This makes a case for more investment in renewable power. Coal and hydro electricity generation is failing to meet demand. The results have been undesirable. Coal-powered generators are discouraged due to greenhouse gas emissions which contribute towards climate change. The power stations were built in the mid-20th Century when the population was less than the current figures. Now, Zimbabwe is thirsty for new plants to produce electricity.
In the 2023 national budget, Finance minister Mthuli Ncube has to prioritise renewable energy. Other government departments have to play their role in facilitating easy implementation of solar projects. Several global investors have been frustrated by the lethargic approach of junior and senior officials at ministries such as that of Lands and Agriculture where solar power plant builders have struggled or even failed to access farms for such projects.
There are vast tracts of land lying idle.
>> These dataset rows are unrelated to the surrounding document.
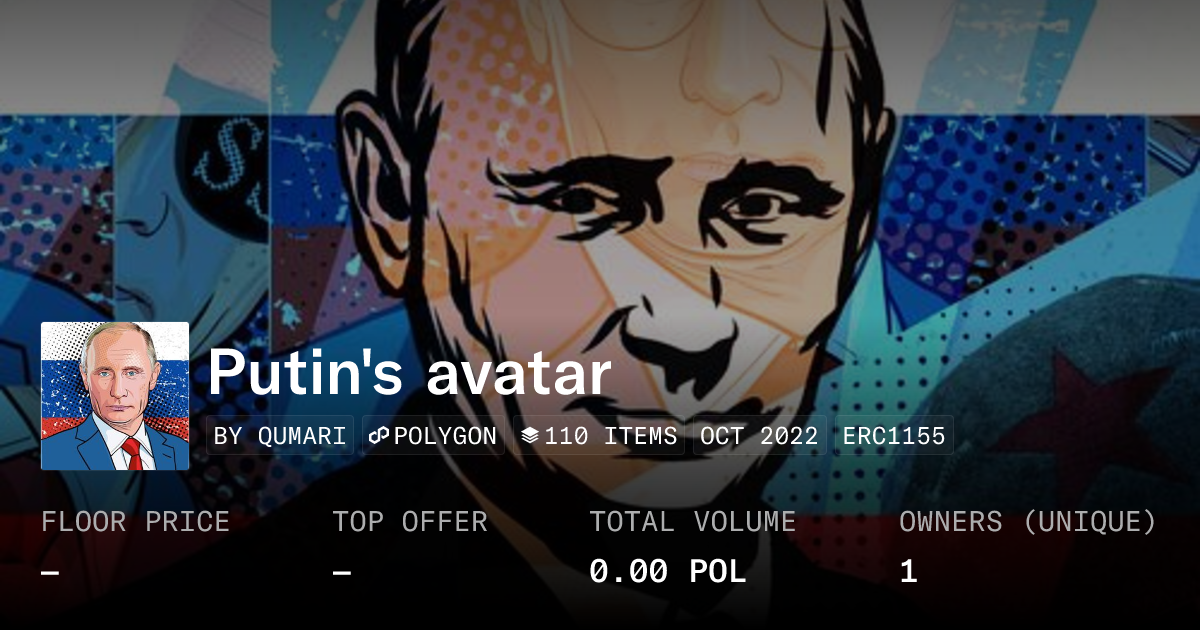Viewport: 1200px width, 630px height.
Task: Click the Polygon chain logo icon
Action: click(379, 437)
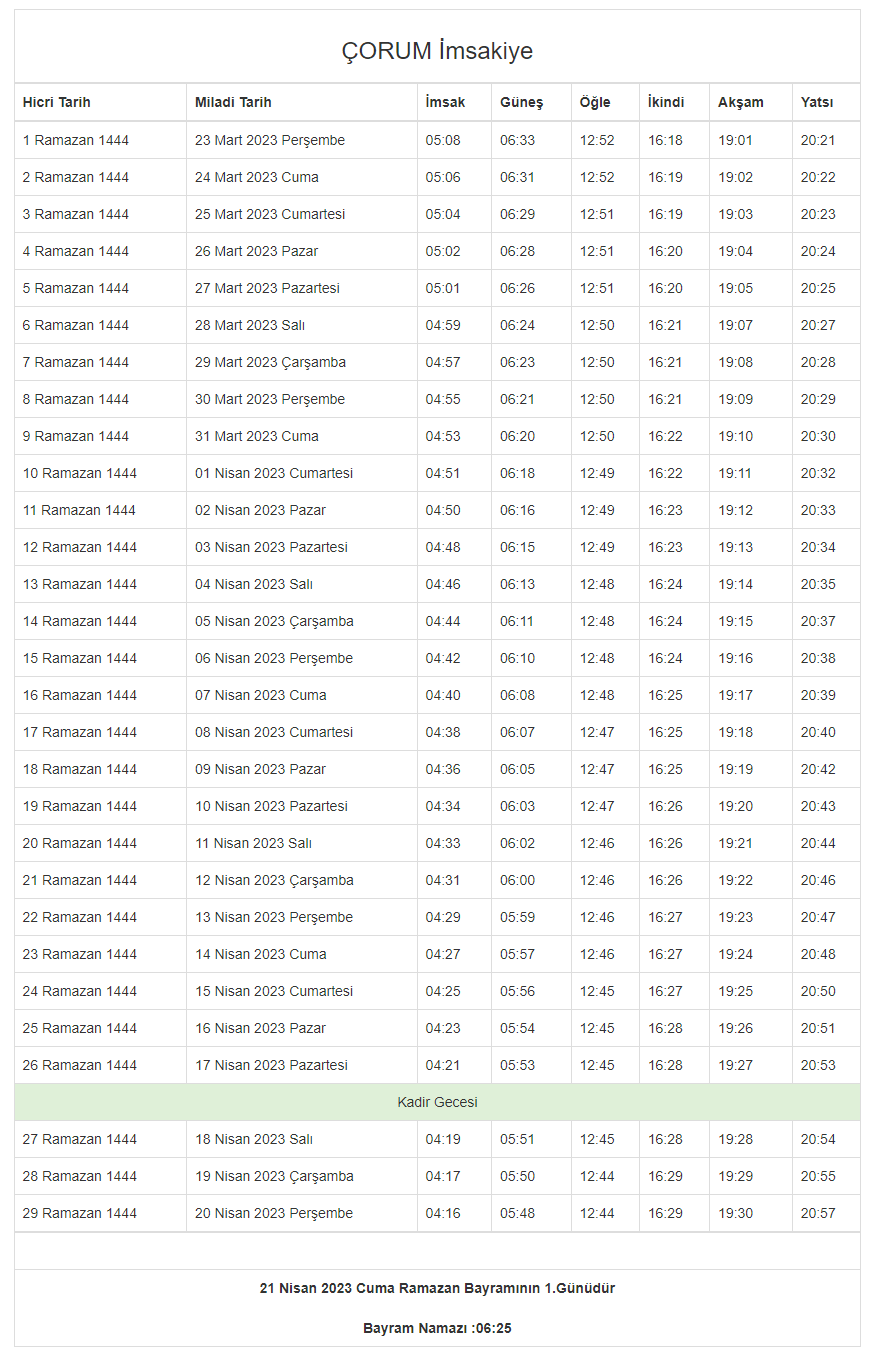Viewport: 870px width, 1357px height.
Task: Click Yatsı time 20:57 in last row
Action: [818, 1213]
The sun shines. But the officials responsible for processing offer letters don’t play ball. This hinders the ease of doing business.
Other countries, with Rwanda in mind, have improved the ease of doing business and investors are flocking to implement projects. What is wrong with some of the government departments?
President Emmerson Mnangagwa wants an upper middle-class income by 2030. He wants the period from now to 2030 to be Zimbabwe’s decade but with incompetent and corrupt junior officers manning government departments, the vision can easily be aborted.
The electricity crisis is full-blown. Only tangible action can solve the problem. Power regulatory authorities who issued tens of licences which are held for speculative purposes must be revoked and allocated to those with capacity.
Zimbabweans need a reliable power supply. This can be achieved through building of new power plants but in all the processes to invest in energy projects, government officials have to make life easier for prospective investors.
Energy is a key economic driver; it’s important and the power utility should give consumers – business and domestic – value for money.